Soon, self-healing smartphones and computers
Soon, self-healing smartphones and computers
It means your smartphones or computers can repair and defend themselves on the fly, recovering in microseconds from problems ranging from less-than-ideal battery power to total transistor failure.

Washington: Imagine if your smartphone or computer could repair on its own! It might sound like the stuff of science fiction as engineers at the California Institute of Technology, for the first time ever, have developed self-healing integrated chips.

It means your smartphones or computers can repair and defend themselves on the fly, recovering in microseconds from problems ranging from less-than-ideal battery power to total transistor failure.

The team demonstrated this self-healing capability in tiny power amplifiers, which are so small, in fact, that 76 of the chips including everything they need to self-heal could fit on a single penny.

They destroyed various parts of their chips by zapping them multiple times with a high-power laser, and then observed as the chips automatically developed a work-around in less than a second.

"It was incredible the first time the system kicked in and healed itself. It felt like we were witnessing the next step in the evolution of integrated circuits," said Ali Hajimiri, the Thomas G Myers Professor of Electrical Engineering at Caltech.

"We had literally just blasted half the amplifier and vaporised many of its components, such as transistors, and it was able to recover to nearly its ideal performance," said Hajimiri in a statement.

Until now, even a single fault has often rendered an integrated-circuit chip completely useless. Engineers wanted to give integrated-circuit chips a healing ability akin to that of our own immune system something capable of detecting and quickly responding to any number of possible assaults in

order to keep the larger system working optimally.

The power amplifier they devised employs a multitude of robust, on-chip sensors that monitor temperature, current, voltage, and power.

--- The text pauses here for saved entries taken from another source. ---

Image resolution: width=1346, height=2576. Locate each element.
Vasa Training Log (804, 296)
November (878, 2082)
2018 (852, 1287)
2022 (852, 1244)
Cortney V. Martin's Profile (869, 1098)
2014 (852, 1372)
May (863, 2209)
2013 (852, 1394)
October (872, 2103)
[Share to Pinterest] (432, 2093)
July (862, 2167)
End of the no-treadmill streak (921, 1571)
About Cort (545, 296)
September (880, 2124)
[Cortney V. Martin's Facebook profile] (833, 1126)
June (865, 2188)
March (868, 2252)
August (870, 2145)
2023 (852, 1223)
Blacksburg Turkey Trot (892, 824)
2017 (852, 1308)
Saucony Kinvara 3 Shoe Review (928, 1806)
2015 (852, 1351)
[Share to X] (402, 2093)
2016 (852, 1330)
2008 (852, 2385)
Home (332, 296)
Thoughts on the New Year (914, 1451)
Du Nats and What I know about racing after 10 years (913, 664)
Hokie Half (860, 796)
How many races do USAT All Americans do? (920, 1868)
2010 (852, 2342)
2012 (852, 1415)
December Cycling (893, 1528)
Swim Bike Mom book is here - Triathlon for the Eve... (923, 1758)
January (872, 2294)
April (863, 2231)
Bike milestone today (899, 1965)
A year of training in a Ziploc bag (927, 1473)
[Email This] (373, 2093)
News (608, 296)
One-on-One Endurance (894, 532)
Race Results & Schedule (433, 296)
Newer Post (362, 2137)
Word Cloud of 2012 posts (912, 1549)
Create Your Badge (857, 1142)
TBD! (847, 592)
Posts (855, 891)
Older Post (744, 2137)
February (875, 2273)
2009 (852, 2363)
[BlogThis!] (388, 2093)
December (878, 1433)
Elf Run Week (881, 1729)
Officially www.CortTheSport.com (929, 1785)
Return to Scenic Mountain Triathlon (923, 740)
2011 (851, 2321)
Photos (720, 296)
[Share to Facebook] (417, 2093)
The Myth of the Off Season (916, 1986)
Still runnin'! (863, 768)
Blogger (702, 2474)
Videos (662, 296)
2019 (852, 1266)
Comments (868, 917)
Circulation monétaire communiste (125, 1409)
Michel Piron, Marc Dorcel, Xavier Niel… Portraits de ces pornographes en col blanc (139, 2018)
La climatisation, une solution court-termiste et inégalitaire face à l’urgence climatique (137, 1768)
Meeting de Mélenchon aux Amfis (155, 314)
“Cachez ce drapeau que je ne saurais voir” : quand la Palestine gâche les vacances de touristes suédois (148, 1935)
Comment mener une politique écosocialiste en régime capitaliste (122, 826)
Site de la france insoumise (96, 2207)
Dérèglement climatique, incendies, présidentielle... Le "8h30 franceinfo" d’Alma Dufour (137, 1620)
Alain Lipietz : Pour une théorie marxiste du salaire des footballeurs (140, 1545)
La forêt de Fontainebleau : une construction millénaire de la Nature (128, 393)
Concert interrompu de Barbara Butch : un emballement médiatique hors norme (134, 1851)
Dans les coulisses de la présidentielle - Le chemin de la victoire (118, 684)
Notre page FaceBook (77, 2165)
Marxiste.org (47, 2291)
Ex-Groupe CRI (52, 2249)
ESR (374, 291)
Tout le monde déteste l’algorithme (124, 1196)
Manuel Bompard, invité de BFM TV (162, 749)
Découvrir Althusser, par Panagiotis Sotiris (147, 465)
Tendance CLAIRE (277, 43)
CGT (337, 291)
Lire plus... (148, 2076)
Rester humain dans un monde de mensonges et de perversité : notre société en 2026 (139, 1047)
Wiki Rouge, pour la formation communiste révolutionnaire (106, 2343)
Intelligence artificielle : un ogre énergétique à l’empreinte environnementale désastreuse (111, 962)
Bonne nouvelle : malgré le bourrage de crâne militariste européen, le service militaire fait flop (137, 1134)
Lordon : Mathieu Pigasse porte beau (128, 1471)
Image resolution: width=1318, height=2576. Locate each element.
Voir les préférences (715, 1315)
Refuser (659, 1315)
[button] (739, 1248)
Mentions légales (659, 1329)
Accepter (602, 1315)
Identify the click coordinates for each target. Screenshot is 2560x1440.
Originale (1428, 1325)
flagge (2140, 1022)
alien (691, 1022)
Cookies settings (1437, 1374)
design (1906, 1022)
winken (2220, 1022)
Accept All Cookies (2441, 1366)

The information from those sensors feeds into a custom-made application-specific integrated-circuit (ASIC) unit on the same chip, a central processor that acts as the "brain" of the system.

The brain analyses the amplifier's overall performance and determines if it needs to adjust any of the system's actuators the changeable parts of the chip.

Interestingly, the chip's brain does not operate based on algorithms that know how to respond to every possible scenario. Instead, it draws conclusions based on the aggregate response of the sensors.

Looking at 20 different chips, the team found that the amplifiers with the self-healing capability consumed about half as much power as those without, and their overall performance was much more predictable and reproducible.